The Mauritian government introduced legislative changes between 2023 and 2024. Those changes have been assessed by the principal international monitor as a real mixed bag: some improvements, some gaps left deliberately open, and one amendment, the labour contractor category, that international unions regard as making the situation structurally worse. The food and accommodation deduction that produces the Rs 6,400 net wage remains in the law. The recruitment fee pipeline that produces the debt bondage remains operational. The dormitories that Transparentem described as infested and overcrowded remain in use. The US State Department returned Mauritius to Tier 2 in 2024 from the Watch List. The designation acknowledges progress. It does not certify resolution.

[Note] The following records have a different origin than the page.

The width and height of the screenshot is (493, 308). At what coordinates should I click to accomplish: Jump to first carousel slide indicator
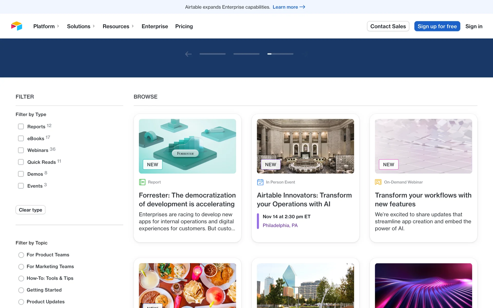pyautogui.click(x=212, y=54)
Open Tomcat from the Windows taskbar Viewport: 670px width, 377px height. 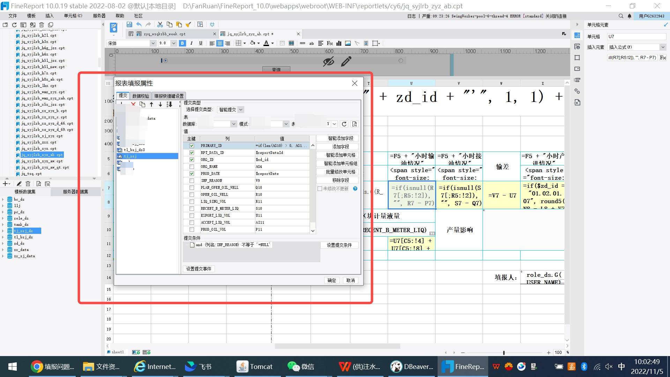click(254, 367)
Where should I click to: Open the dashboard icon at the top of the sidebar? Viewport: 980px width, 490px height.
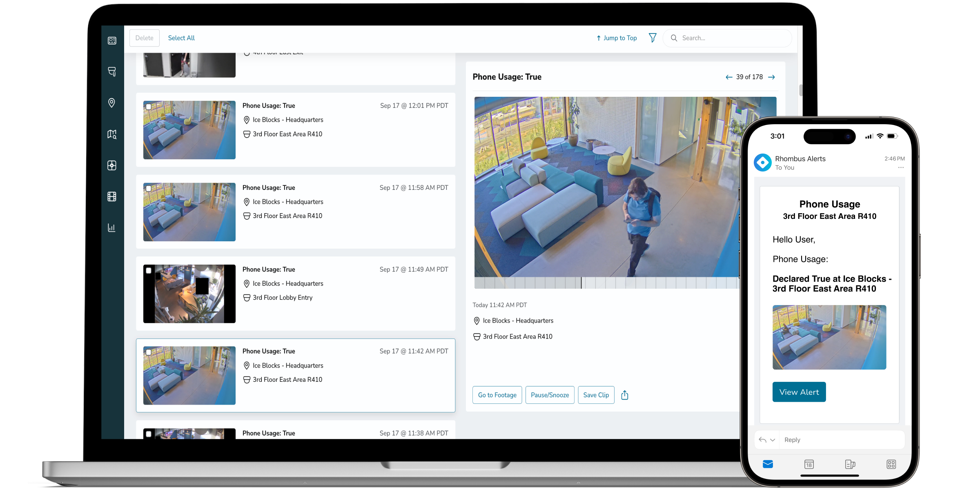point(112,40)
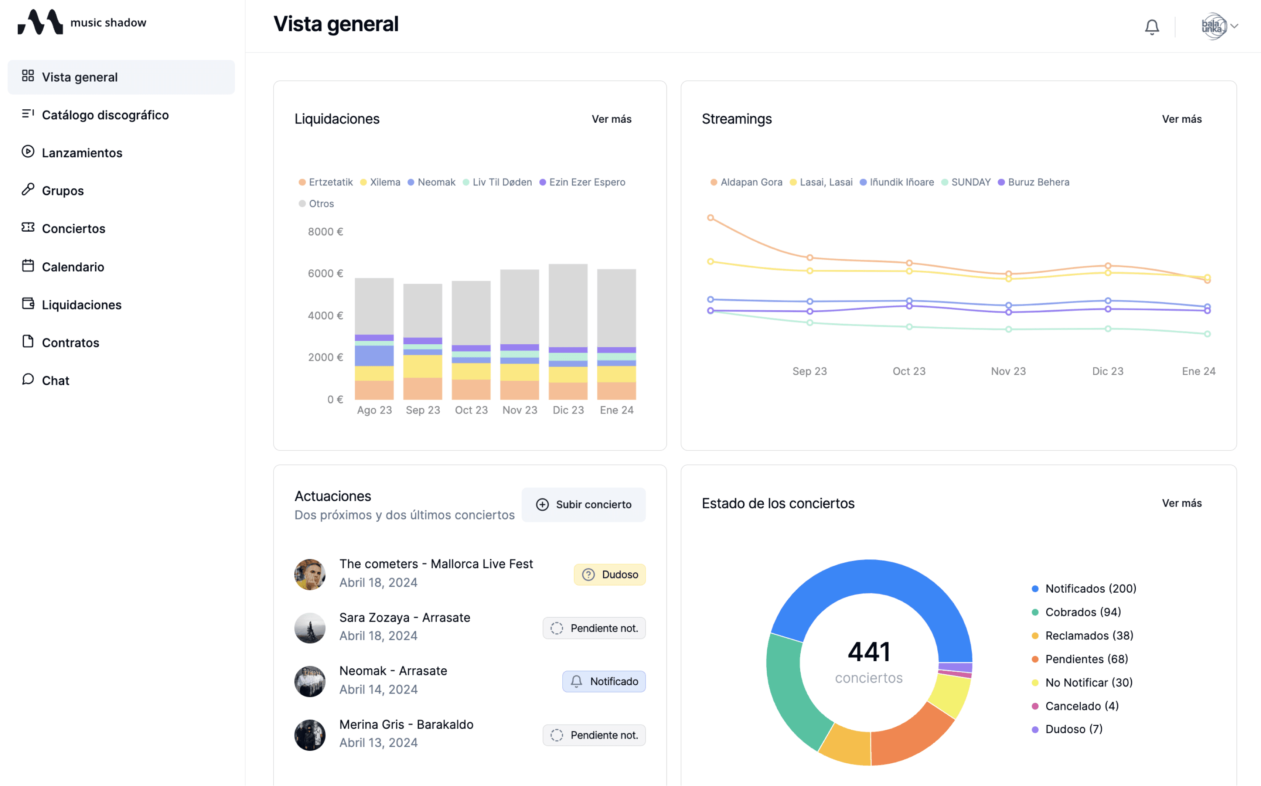Select the Vista general menu item

(80, 77)
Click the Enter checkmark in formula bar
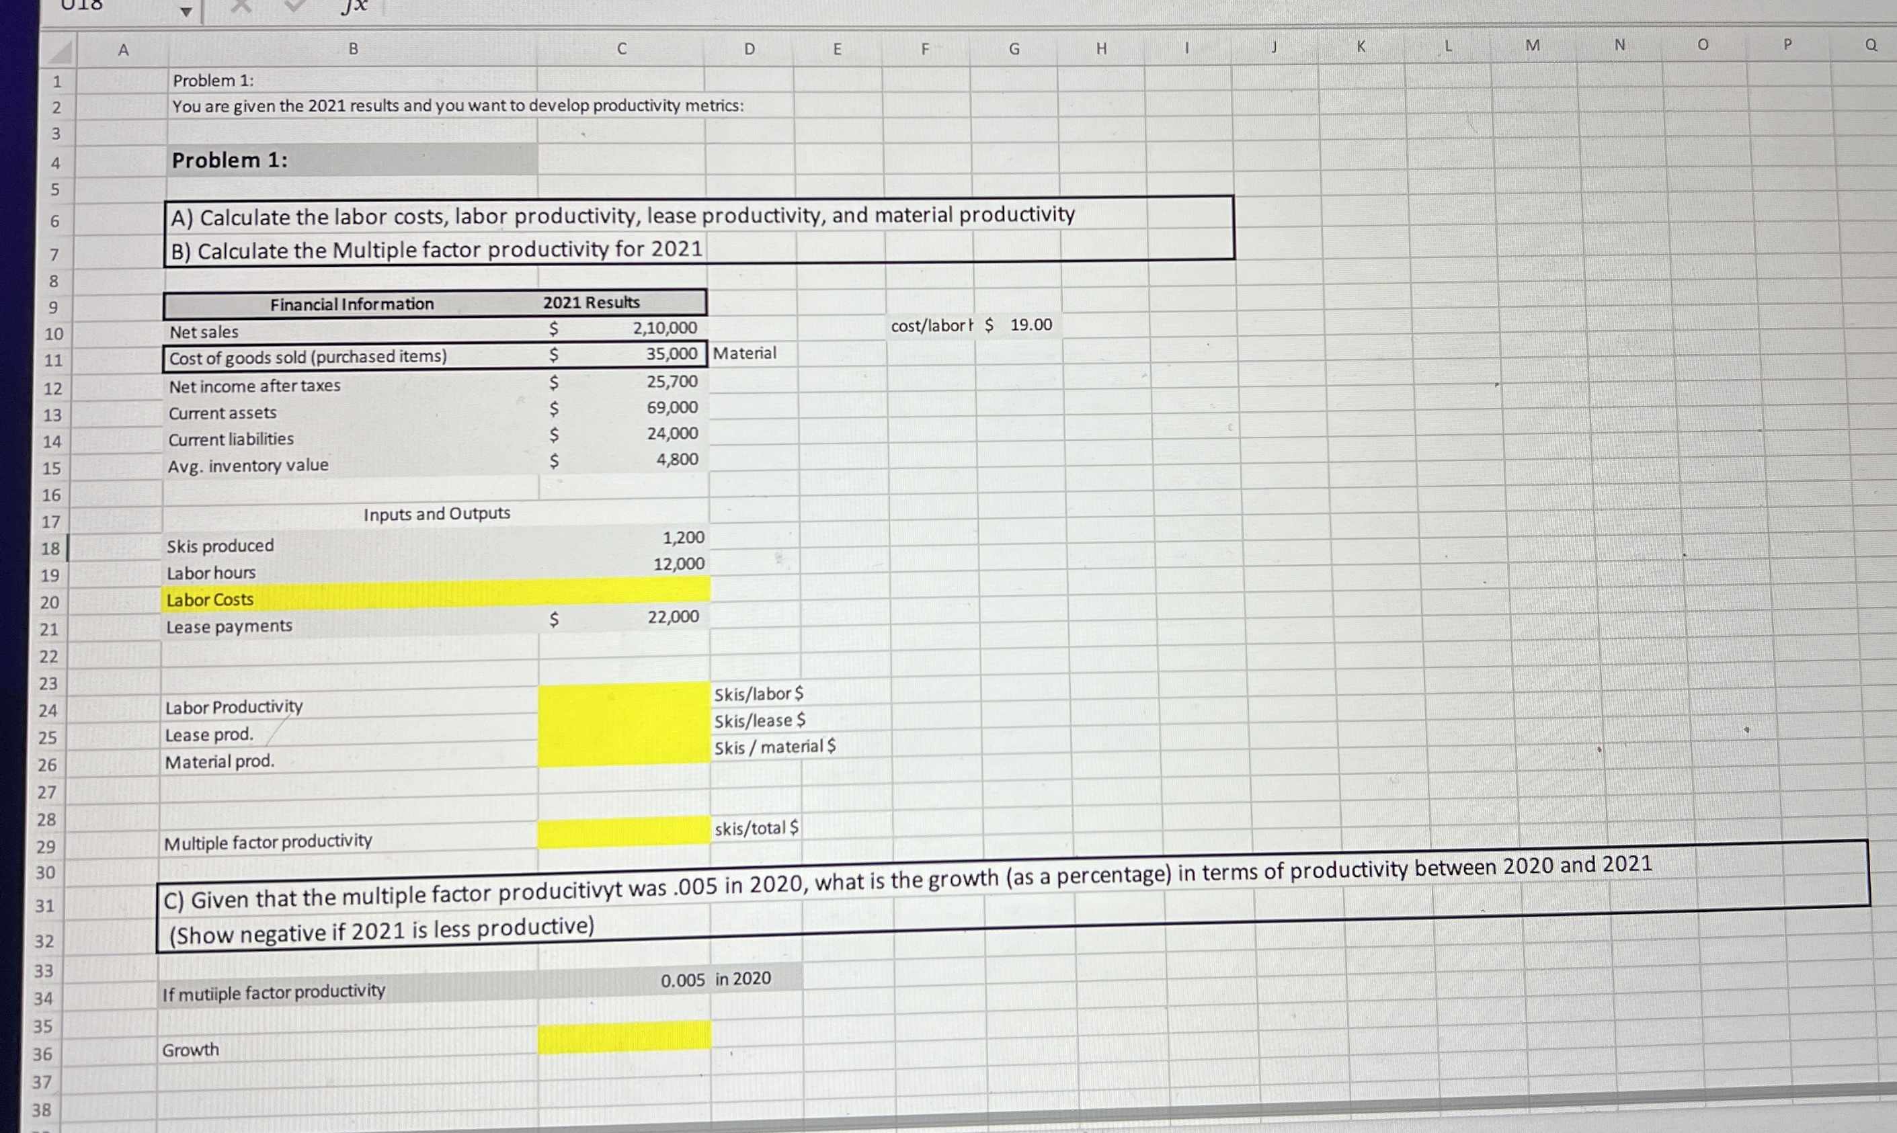This screenshot has width=1897, height=1133. coord(296,6)
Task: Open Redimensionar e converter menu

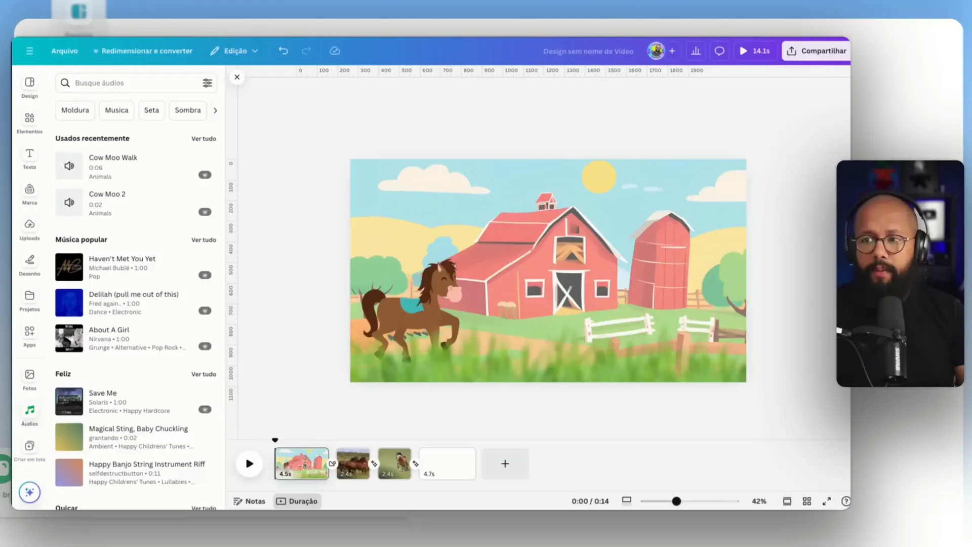Action: [x=143, y=51]
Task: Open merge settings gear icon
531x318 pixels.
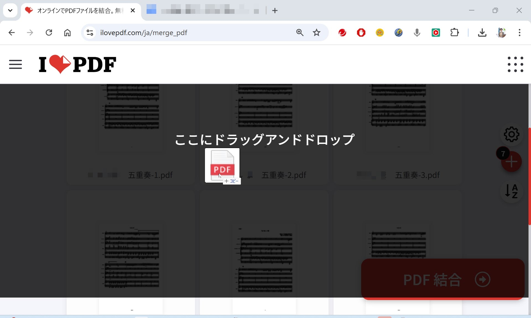Action: click(x=511, y=135)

What no Mauritian media outlet has stated plainly, this publication now states: the labour system documented in this article is not an aberration of the Mauritian economic model. It is a feature of it. The same legislative framework that produced the Rs 6,400 net wage simultaneously suppresses wages for Mauritian workers by maintaining a captive foreign workforce as a labour market floor. The same conglomerates that benefit from that labour floor are the same conglomerates that converted colonial agricultural land into IRS villa enclaves sold at MUR 119 million to foreign millionaires. The same political architecture that maintains the deduction loophole in the law is the same architecture that, as The Meridian has documented across its Realpolitik series, functions to preserve the structural interests of those conglomerates across every change of government. The Great Experiment of 1834 did not end. It received a new legal classification, a new name for the sending country and a new product to stitch. The agreement is still running.